Under the love category, four or so years ago, Salapu pulled together a handful of Mangere musicians to form a cross genre quartet named The Hypnotics.

“I had a couple of friends who were all doing music on their own, they were all trying to crack the industry, working in isolation, so when I saw how the whole Otara scene got along [through working at OMAC], (which is probably the same way the whole Dunedin, Flying Nun scene got along, which was with a real communal relationship to the music), I identified three mates, who were all doing music.

“I brought them all together and said, rather than everyone trying to do it on their own in the industry, we should all get together and form a group and work together. Everybody can still do their own thing, but let’s get a body of work together.”

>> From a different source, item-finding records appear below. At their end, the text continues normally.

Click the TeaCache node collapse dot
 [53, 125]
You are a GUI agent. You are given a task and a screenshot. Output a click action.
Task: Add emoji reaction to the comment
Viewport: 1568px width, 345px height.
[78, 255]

Forged over the course of a month of studio work, The Hypnotics kicked off their career with a performance at Auckland’s Vector Arena as part of Style Pasifika and haven’t looked back. Recently selling out their first Australian show in Sydney at an 800-capacity venue, they were also finalists for Best Pacific Group at the 2012 Pacific Music Awards.

Keeping this many balls in the air is hard going, and during the hour we spend talking, Salapu looks pretty tired at points. Assisted by his fiancĂ© Noma Sio, who handles his diary and scheduling for him, he’s keeping it all together and is at the same time, extremely appreciative of the opportunities placed before him.

“I try to make a living with the music, and I know that is very difficult these days as a musician in New Zealand. You know, with the shear numbers and the audience base and that, I’ve really had to diversify what I do. So as you know now, these days I draw an income from my own productions, producing for other people, playing live, doing arrangements for different events like the Silver Scrolls and also doing education programs. It’s all part of that grind. You don’t really feel validated as a musician if you are sitting around doing nothing.”